WRITTEN INSTRUCTION -
Reproduce the entries verbatim, starting at the beginning of the entries and ending with the line that contains "Action: pos(607,323)", both ends included. Omit the pictures from your reproduction.

EXERCISE DATA -
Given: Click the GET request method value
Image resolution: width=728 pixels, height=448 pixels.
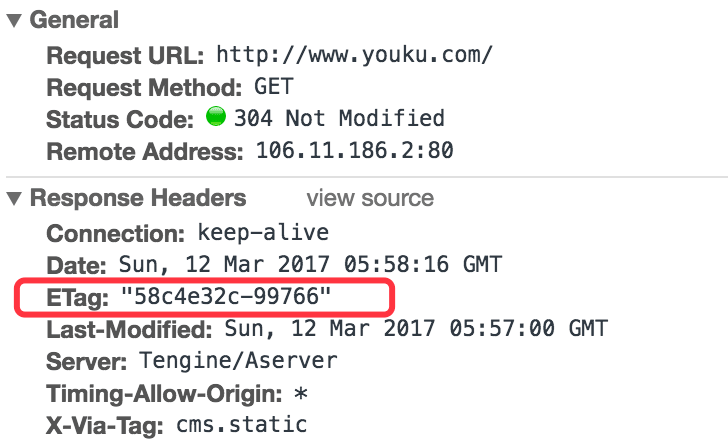Looking at the screenshot, I should tap(273, 86).
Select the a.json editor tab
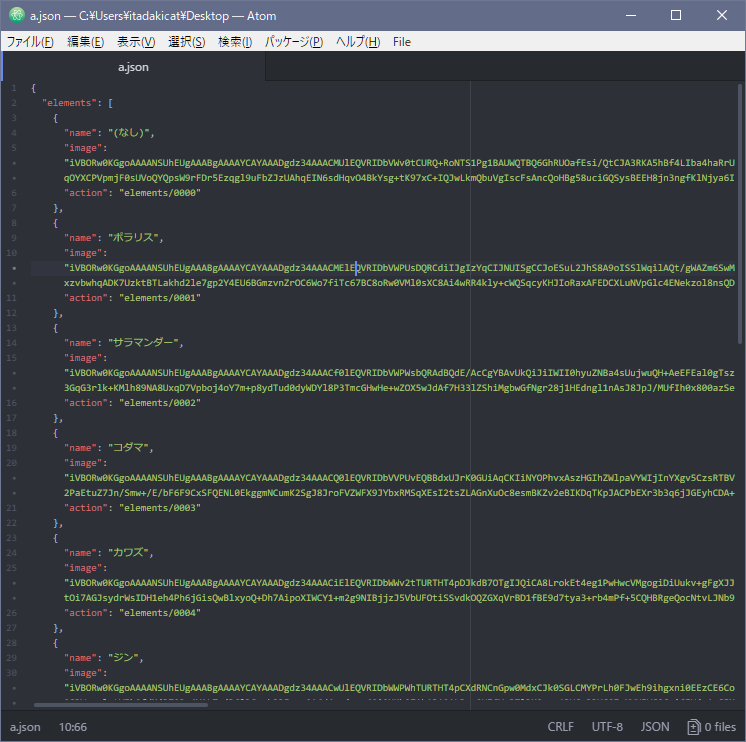746x742 pixels. [134, 67]
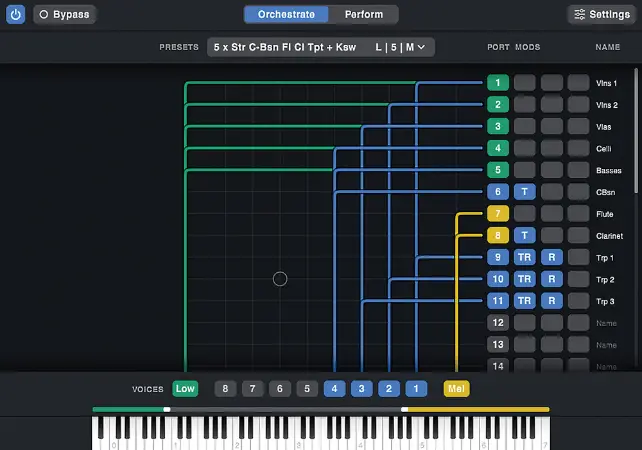
Task: Click the empty Name field of port 12
Action: pos(607,323)
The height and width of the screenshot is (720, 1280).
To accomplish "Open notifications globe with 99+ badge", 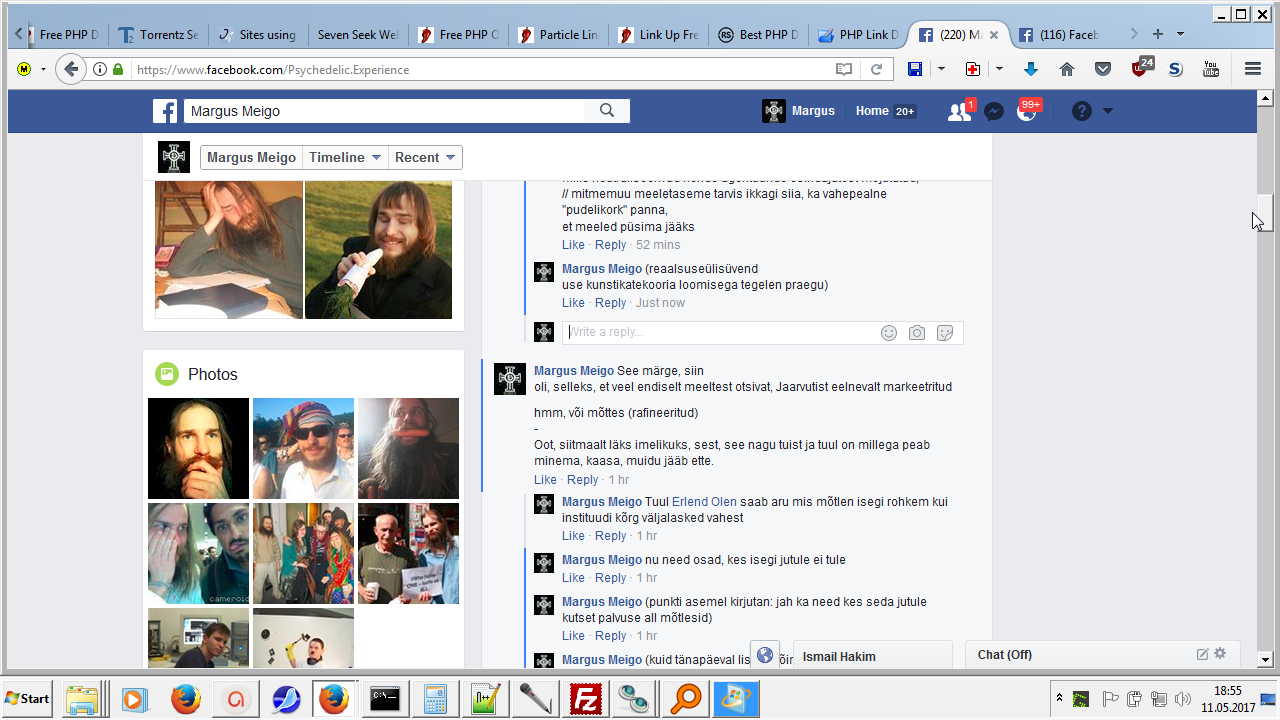I will tap(1027, 111).
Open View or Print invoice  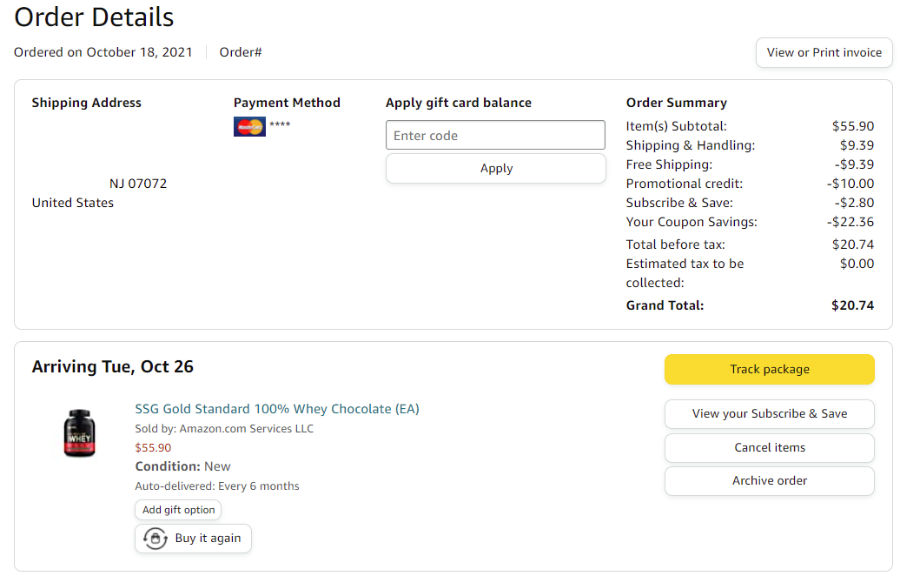point(824,53)
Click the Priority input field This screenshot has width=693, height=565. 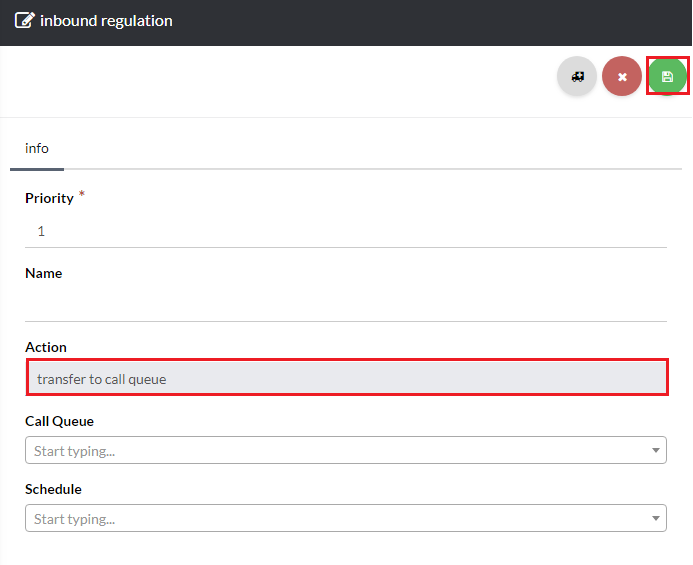tap(345, 231)
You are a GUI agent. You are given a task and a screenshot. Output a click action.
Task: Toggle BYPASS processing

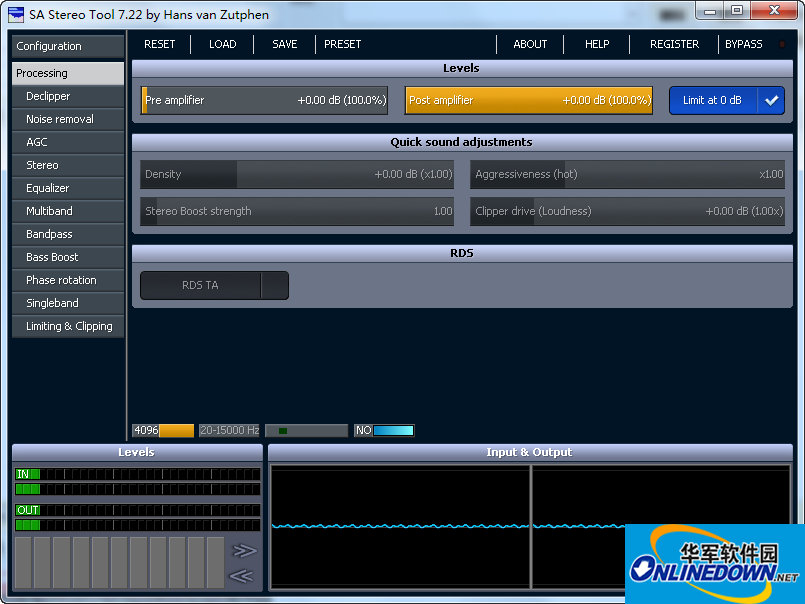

OUTPUT FOR THIS EXERCISE -
Given: Click the GET request method value
Image resolution: width=728 pixels, height=448 pixels.
Looking at the screenshot, I should tap(273, 86).
Select the a.json editor tab
746x742 pixels. [134, 67]
Task: Click the empty Name field of port 12
Action: pos(607,323)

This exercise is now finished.